The Assessing Office cannot levy a penalty under section 271(1) (c) due to a bonafide mistake on the part of an assessee.
This was subsequently confirmed by the Hon’ble ITAT, Pune in Amruta Organics pvt ltd vs. DCIT being ITA no. 1121 / PN / 2011 by a judgment dated 22.3.2013.
Where the details supplied by the assessee in its return are not observed found to be false, there is no question of imposing penalty under section 271(1) (c) if the failure to furnish details of income is for the reason of a “bonafide mistake” of the assessee.
Only submitting a claim incorrect in law does not amount to giving false particulars of the income of the assessee, but the claim made by the assessee requires being bona fide.
What happens if the mistake is not a bonafide one?
If the claim which is incorrect in law is found to be “mala fide”, penalty under section 271(1) (c) of the Income Tax Act would be attracted and would be a disadvantage for the assessee. In other words, the act would be liable to penalty under section 271(1) (c) of the Act for being malafide with the intention to evade tax.

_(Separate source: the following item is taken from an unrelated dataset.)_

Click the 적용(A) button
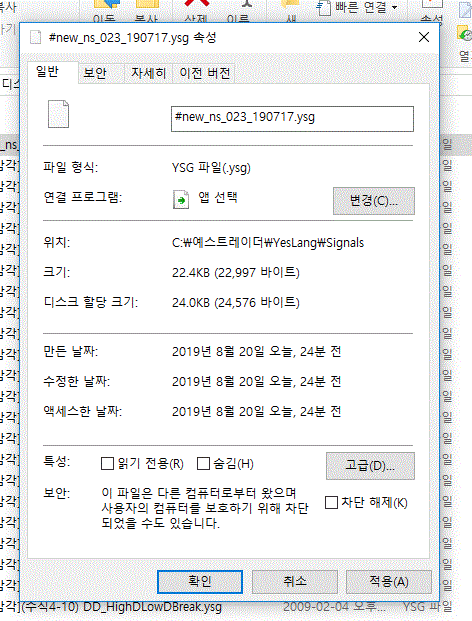 (x=388, y=581)
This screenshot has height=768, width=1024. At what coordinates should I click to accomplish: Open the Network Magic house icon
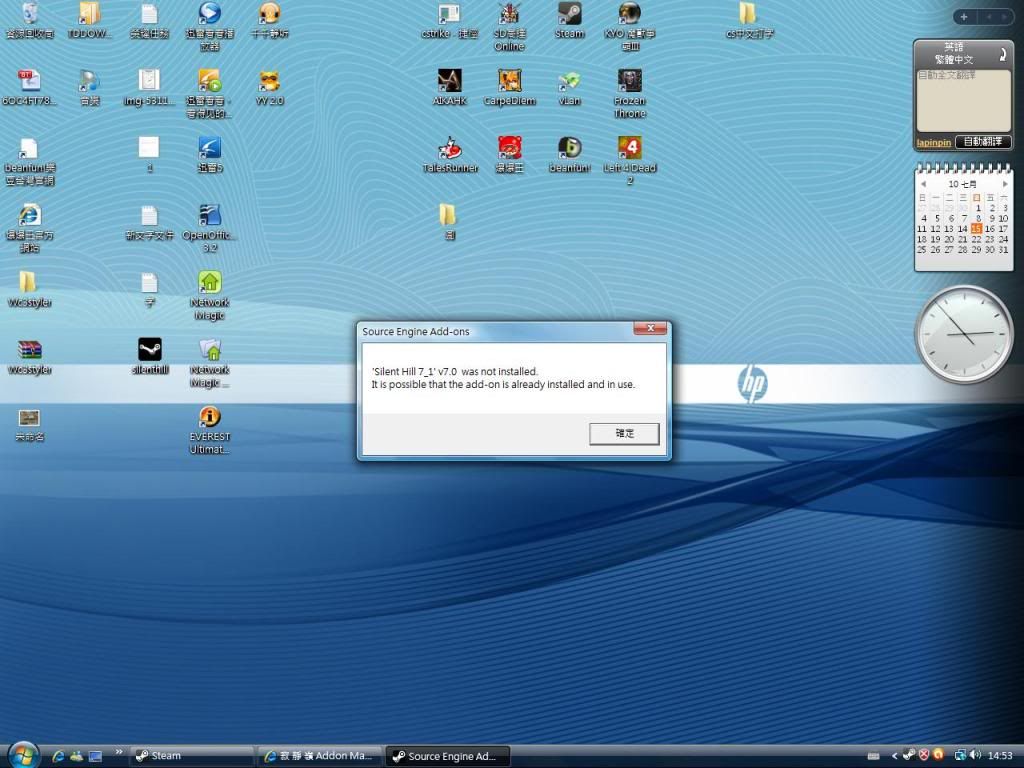coord(209,283)
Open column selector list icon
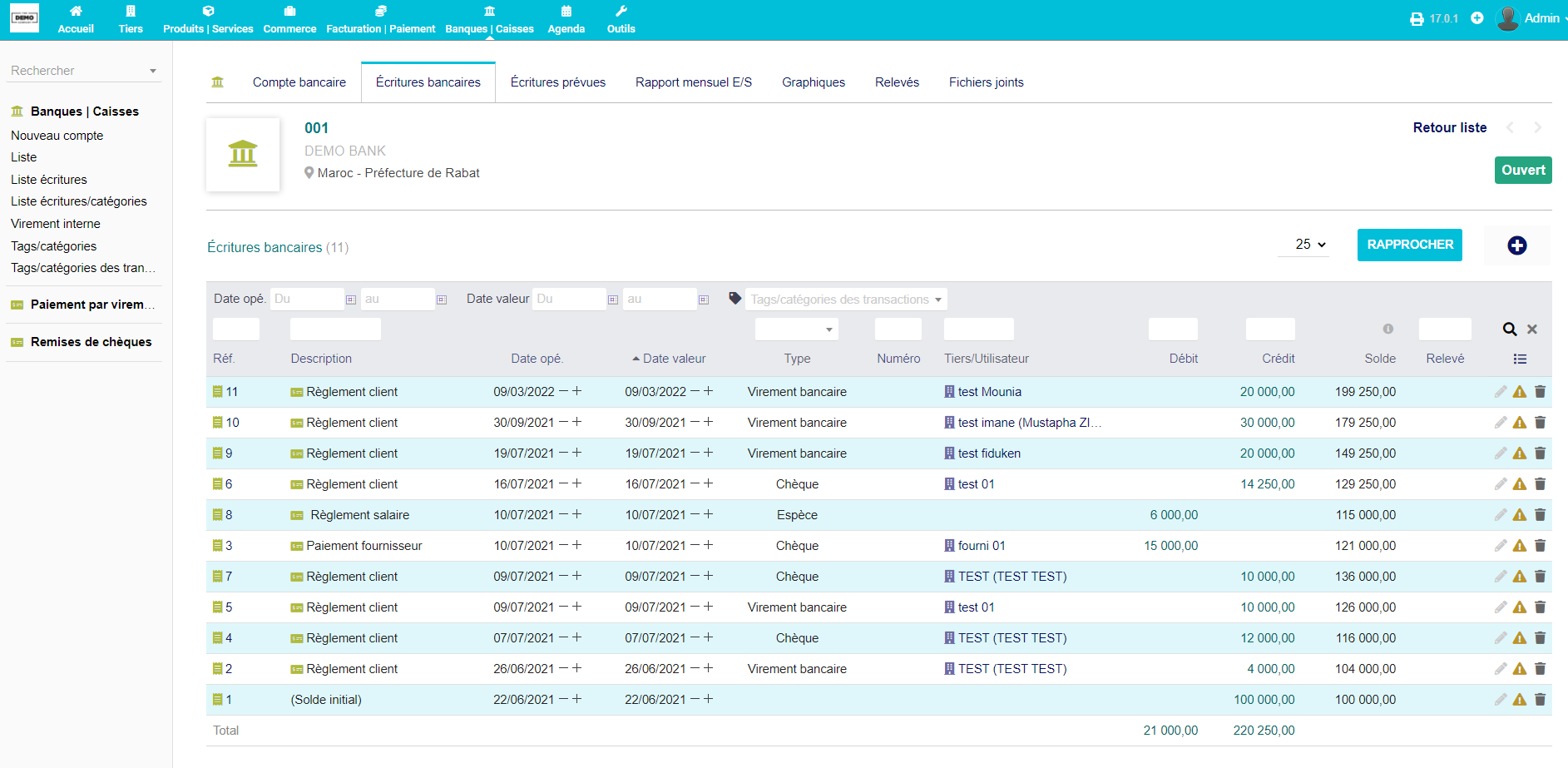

Consequences of a bonafide mistake:
If such a case where concealment is due to a “bonafide mistake” is picked up for scrutiny, the assessee can get away only by paying the tax which was payable by him under normal circumstances.
The case:
In the aforesaid case there was no concealment of any fact or any false details of income was not furnished by the assessee.
The mistakes had occurred on account of incorrect advice given by the Chartered Accountant of the assessee and it was a case of a “bonafide mistake” by the assessee. The Hon’ble ITAT held that “the bonafide act” of the assessee is established from the fact that the assessee accepted the mistake and did not actively conceal anything from the department.

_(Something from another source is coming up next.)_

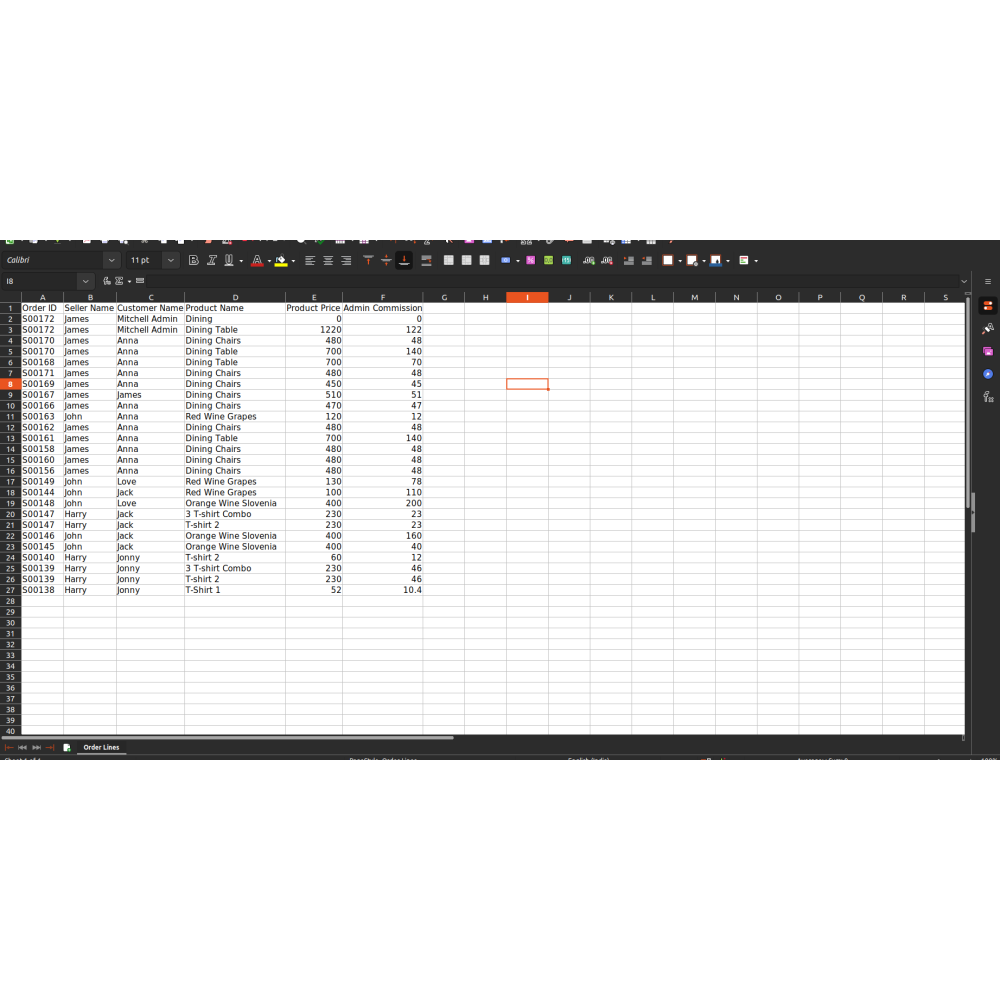Image resolution: width=1000 pixels, height=1000 pixels.
Task: Select the Product Name header cell
Action: coord(235,308)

The revenue did not dispute that it was a “bonafide mistake” by the assessee. Thus the imposition of penalty upon the assessee is not justified in law.
The assessee argued that there was no concealing of income of the assessee or of furnishing any false particulars. But the assessee failed to notice the error.
The Hon’ble ITAT was of the opinion that the decisions of Hon’ble Supreme Court in the cases of Reliance Petro products Pvt. Ltd. and Price Water House Coopers Pvt. Ltd. would be applicable. In view of the above, the orders of the CIT were set aside and the penalty levied under Section 271(1) (c) of the Act was cancelled. As a result, the appeal of the assessee was allowed.